A competitive process is widely considered the best practice method of procuring PPP contracts. Key advantages are transparency and use of competition to choose the best (best blend of quality and price) proposal.
Any PPP procurement requires a set of procurement guidelines or strategy. This is usually defined by the PPP implementing agency (such as a PPP Unit) following the process of developing PPP laws and regulations or it is defined in the countries’ procurement laws themselves.

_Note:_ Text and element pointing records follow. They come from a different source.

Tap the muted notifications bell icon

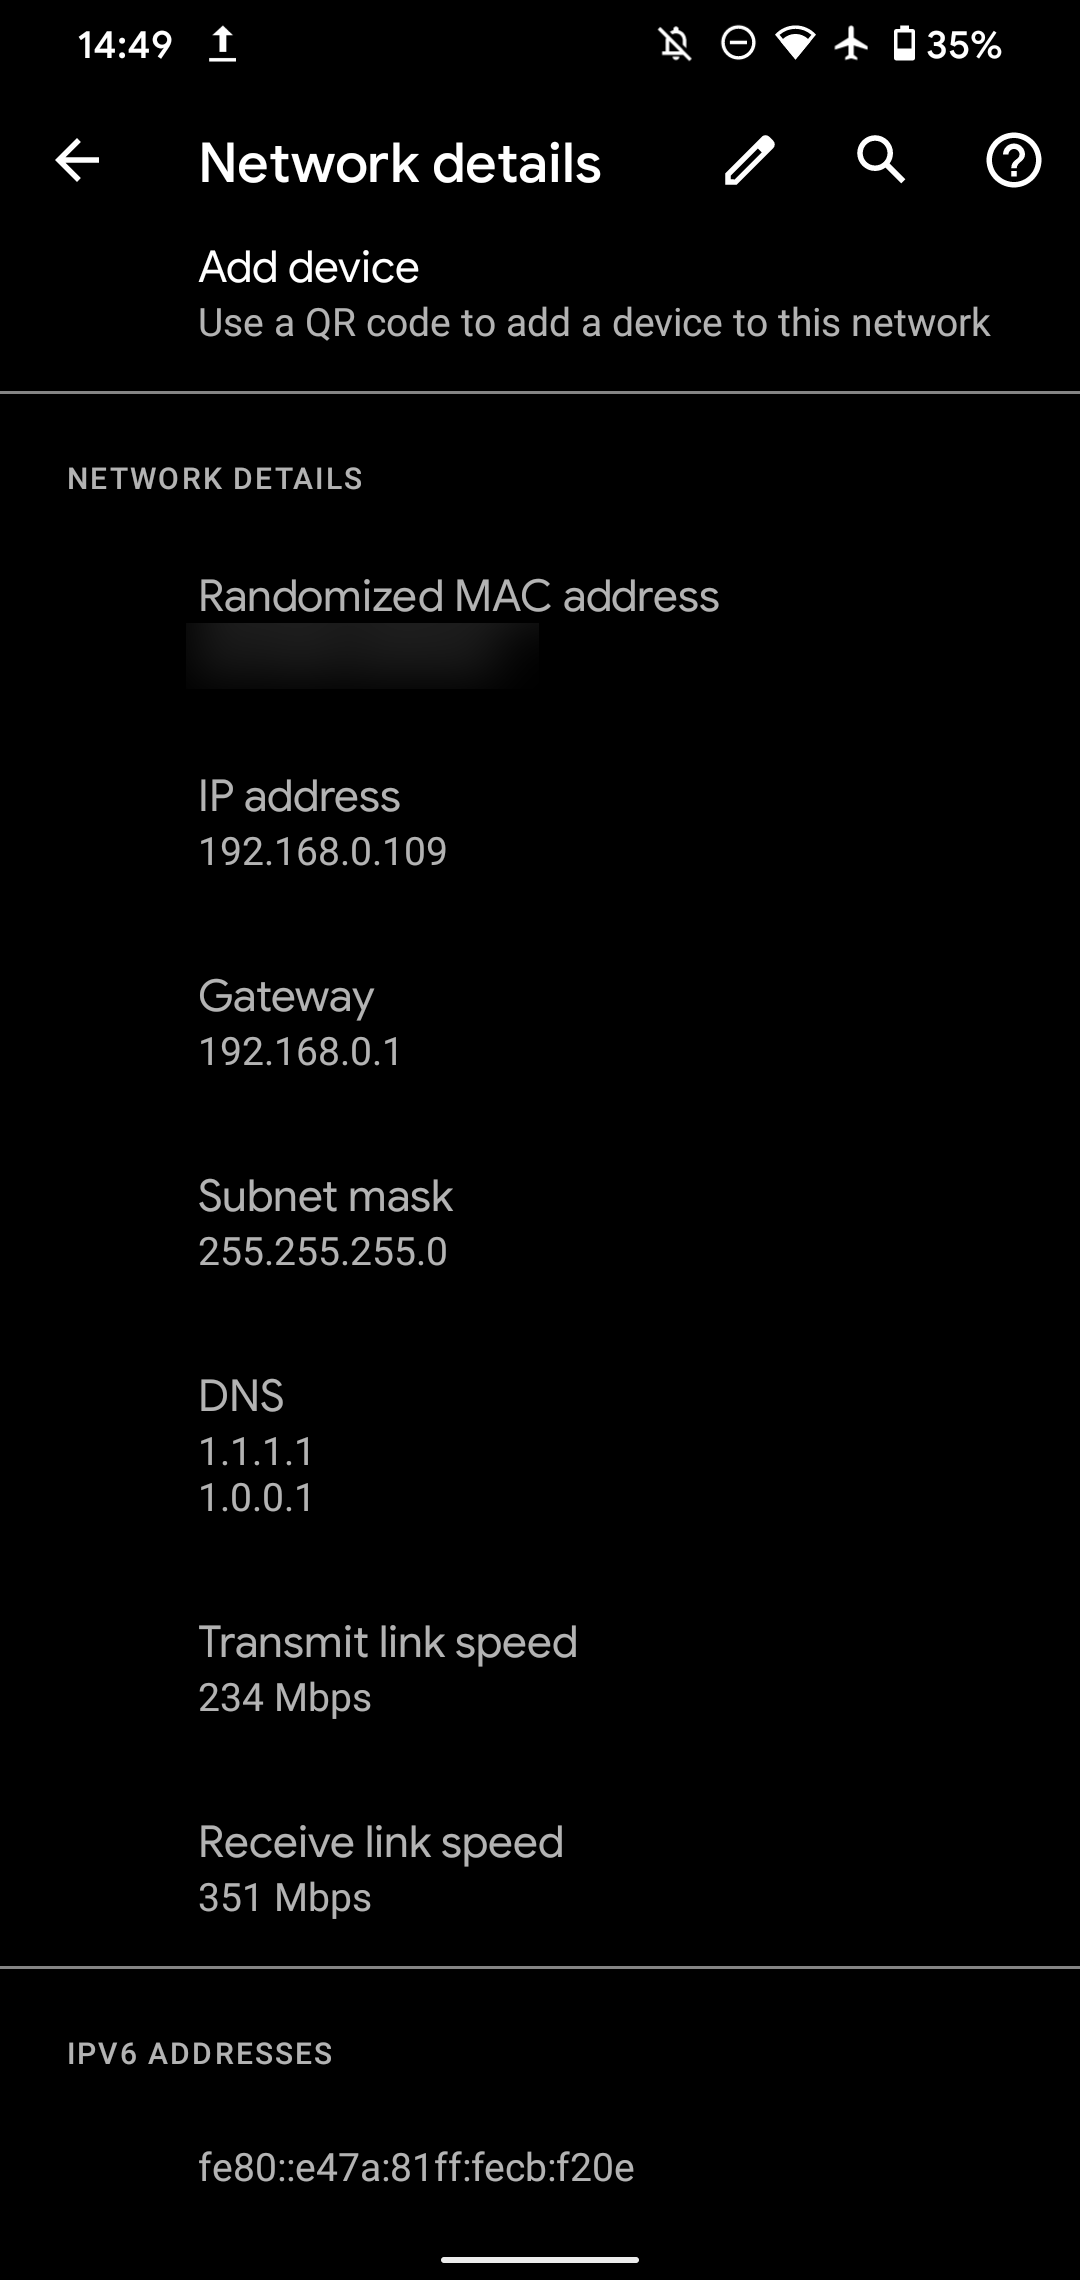pos(674,42)
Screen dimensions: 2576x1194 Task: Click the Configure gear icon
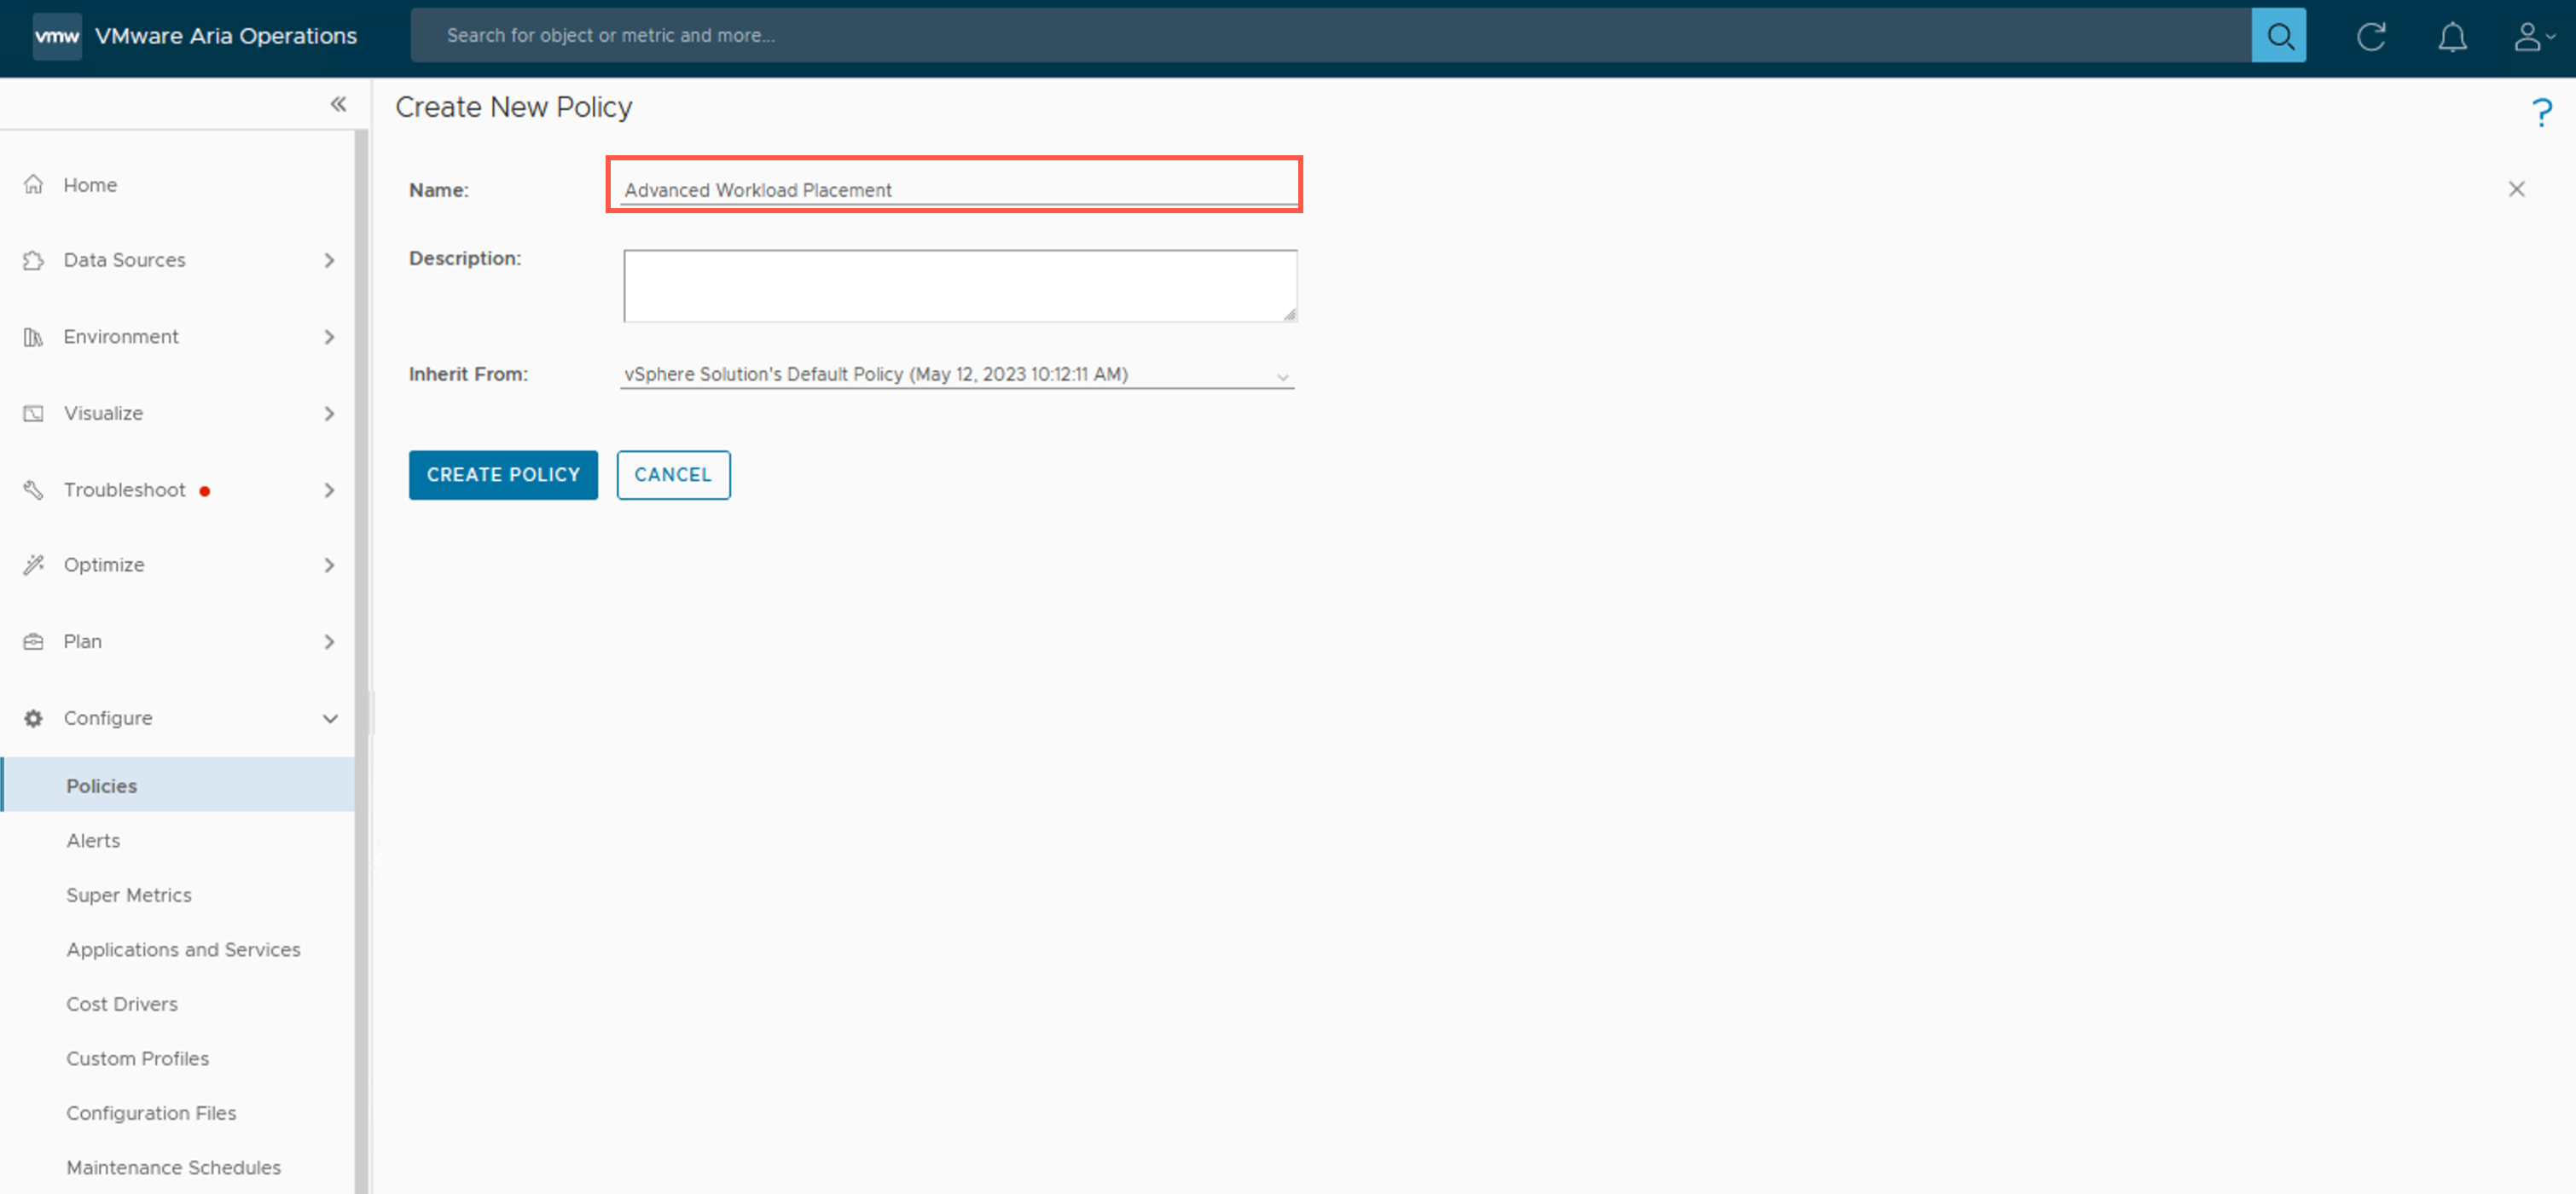(x=34, y=718)
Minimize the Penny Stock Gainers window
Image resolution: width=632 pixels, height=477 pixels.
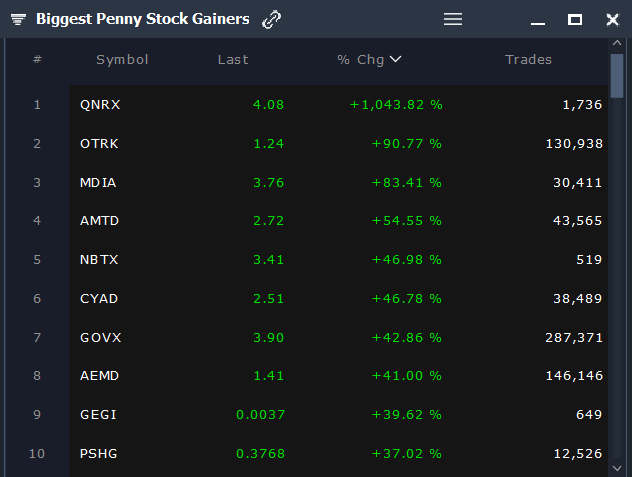(x=538, y=20)
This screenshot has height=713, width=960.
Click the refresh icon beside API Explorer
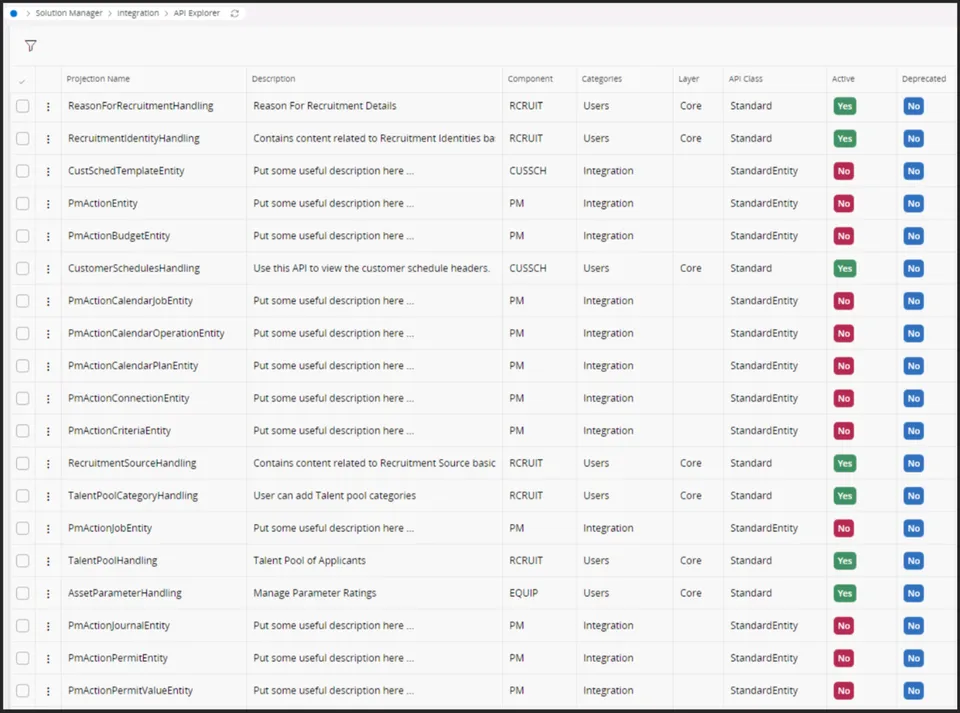click(x=235, y=13)
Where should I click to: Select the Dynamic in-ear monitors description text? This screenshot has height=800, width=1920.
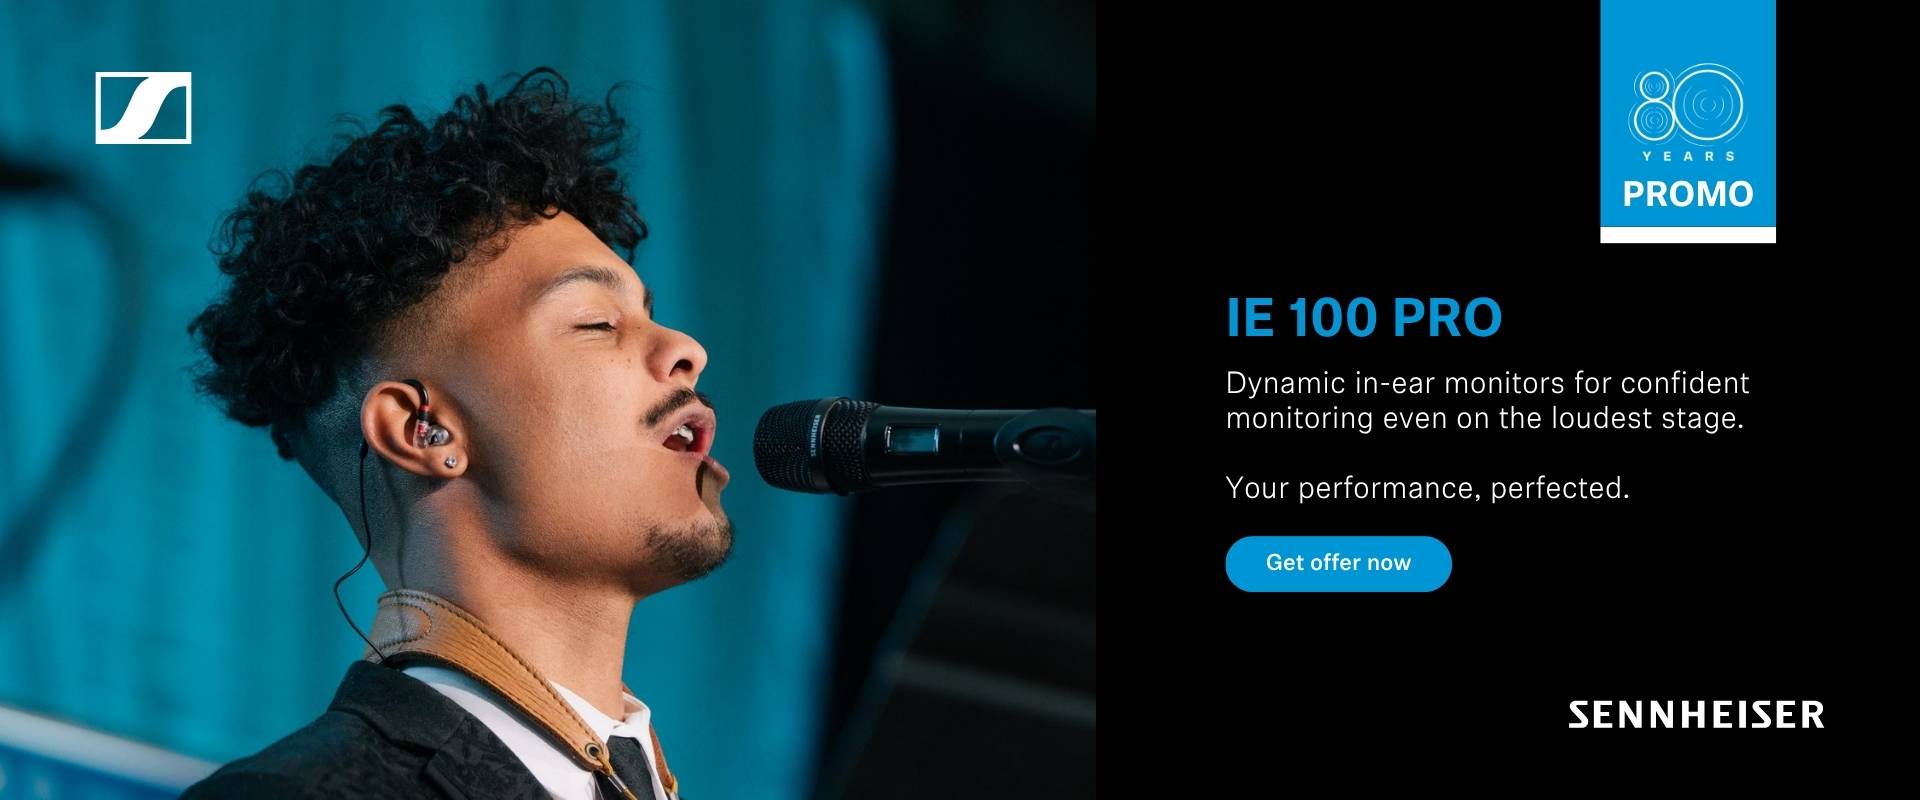[x=1488, y=400]
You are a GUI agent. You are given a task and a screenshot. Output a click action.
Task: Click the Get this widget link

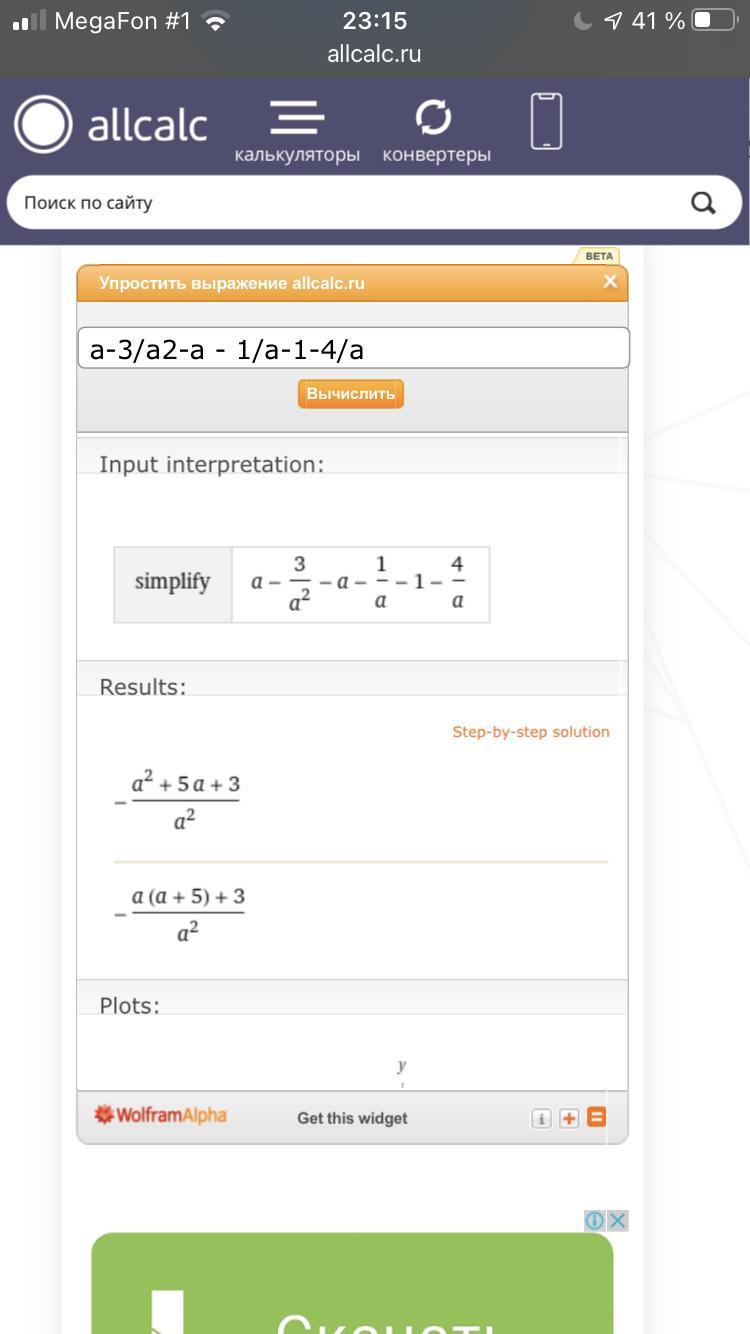pos(352,1118)
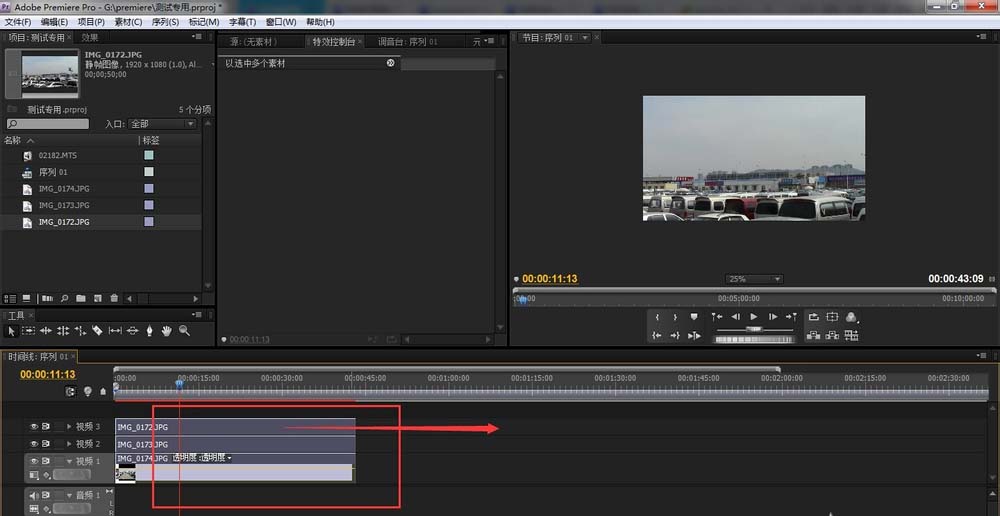Expand the 视频 3 track triangle
Image resolution: width=1000 pixels, height=516 pixels.
[x=69, y=426]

The guidelines should define the following key aspects of the procurement process:
- Pre-qualification: whether to use a pre-qualification process to select the firms or consortia that will participate in the bidding process
- Bid process: whether to use a single-stage process to select the preferred bidder, or a multi-stage process, in which proposals and the bidding documents may be reviewed and iterated
- Negotiation with bidders: to what extent discussions with bidders may lead to changes in the initial draft contract, either during the bidding process (with multiple bidders), or after final bids have been submitted
- Basis for award: whether to rank proposals and choose the preferred bidder based on a single financial or value-related criterion (after screening for technical merit), or some weighted evaluation of financial and technical criteria
Following these guidelines, the tender process is usually defined by the following four steps:
Step 1: Marketing the upcoming PPP project, to interest prospective bidders (as well as potential lenders and sub-contractors)
Step 2: Identifying qualified bidders through a qualification process
Step 3: Managing the bid process, including preparing and issuing a request for proposal, interacting with bidders as they prepare proposals, and evaluating bids received to select a preferred bidder
Step 4: Ensuring all conditions are met to reach contract effectiveness and financial close.